- **Problem**: Copy the records exactly. Include every line.

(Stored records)
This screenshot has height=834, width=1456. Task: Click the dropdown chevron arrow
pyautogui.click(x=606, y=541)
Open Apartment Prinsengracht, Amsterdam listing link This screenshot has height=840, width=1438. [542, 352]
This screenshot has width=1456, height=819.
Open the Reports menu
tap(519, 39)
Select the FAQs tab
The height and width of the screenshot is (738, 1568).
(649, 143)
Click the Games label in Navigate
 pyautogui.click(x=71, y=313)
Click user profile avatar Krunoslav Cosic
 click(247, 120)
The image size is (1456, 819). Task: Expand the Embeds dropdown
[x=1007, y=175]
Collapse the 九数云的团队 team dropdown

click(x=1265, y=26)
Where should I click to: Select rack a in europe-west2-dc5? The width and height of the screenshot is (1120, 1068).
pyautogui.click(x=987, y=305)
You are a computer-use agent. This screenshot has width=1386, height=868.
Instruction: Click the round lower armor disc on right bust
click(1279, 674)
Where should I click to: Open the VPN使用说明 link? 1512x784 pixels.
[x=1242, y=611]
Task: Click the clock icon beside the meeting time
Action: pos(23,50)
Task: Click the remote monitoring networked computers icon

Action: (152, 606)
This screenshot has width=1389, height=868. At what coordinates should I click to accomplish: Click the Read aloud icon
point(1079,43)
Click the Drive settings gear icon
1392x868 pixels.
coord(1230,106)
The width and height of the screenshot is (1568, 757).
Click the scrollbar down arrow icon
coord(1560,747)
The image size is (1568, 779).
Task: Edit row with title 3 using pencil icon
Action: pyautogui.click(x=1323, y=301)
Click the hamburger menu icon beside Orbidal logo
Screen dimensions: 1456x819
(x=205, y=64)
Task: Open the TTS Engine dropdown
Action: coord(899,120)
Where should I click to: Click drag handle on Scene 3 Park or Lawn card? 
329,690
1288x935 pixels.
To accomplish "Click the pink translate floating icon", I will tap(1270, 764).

- **Written solution**:
This screenshot has height=834, width=1456. Task: Click the dropdown chevron arrow
pyautogui.click(x=606, y=541)
Open Apartment Prinsengracht, Amsterdam listing link This screenshot has height=840, width=1438. [542, 352]
This screenshot has width=1456, height=819.
Open the Reports menu
tap(519, 39)
Select the FAQs tab
The height and width of the screenshot is (738, 1568).
(649, 143)
Click the Games label in Navigate
 pyautogui.click(x=71, y=313)
Click user profile avatar Krunoslav Cosic
 click(247, 120)
The image size is (1456, 819). Task: Expand the Embeds dropdown
[x=1007, y=175]
Collapse the 九数云的团队 team dropdown

click(x=1265, y=26)
Where should I click to: Select rack a in europe-west2-dc5? The width and height of the screenshot is (1120, 1068).
pyautogui.click(x=987, y=305)
You are a computer-use agent. This screenshot has width=1386, height=868.
Instruction: Click the round lower armor disc on right bust
click(1279, 674)
Where should I click to: Open the VPN使用说明 link? 1512x784 pixels.
[x=1242, y=611]
Task: Click the clock icon beside the meeting time
Action: pos(23,50)
Task: Click the remote monitoring networked computers icon

Action: (152, 606)
This screenshot has width=1389, height=868. At what coordinates should I click to accomplish: Click the Read aloud icon
point(1079,43)
Click the Drive settings gear icon
1392x868 pixels.
coord(1230,106)
The width and height of the screenshot is (1568, 757).
Click the scrollbar down arrow icon
coord(1560,747)
The image size is (1568, 779).
Task: Edit row with title 3 using pencil icon
Action: pyautogui.click(x=1323, y=301)
Click the hamburger menu icon beside Orbidal logo
Screen dimensions: 1456x819
(x=205, y=64)
Task: Open the TTS Engine dropdown
Action: coord(899,120)
Where should I click to: Click drag handle on Scene 3 Park or Lawn card? 
329,690
1288x935 pixels.
To accomplish "Click the pink translate floating icon", I will tap(1270, 764).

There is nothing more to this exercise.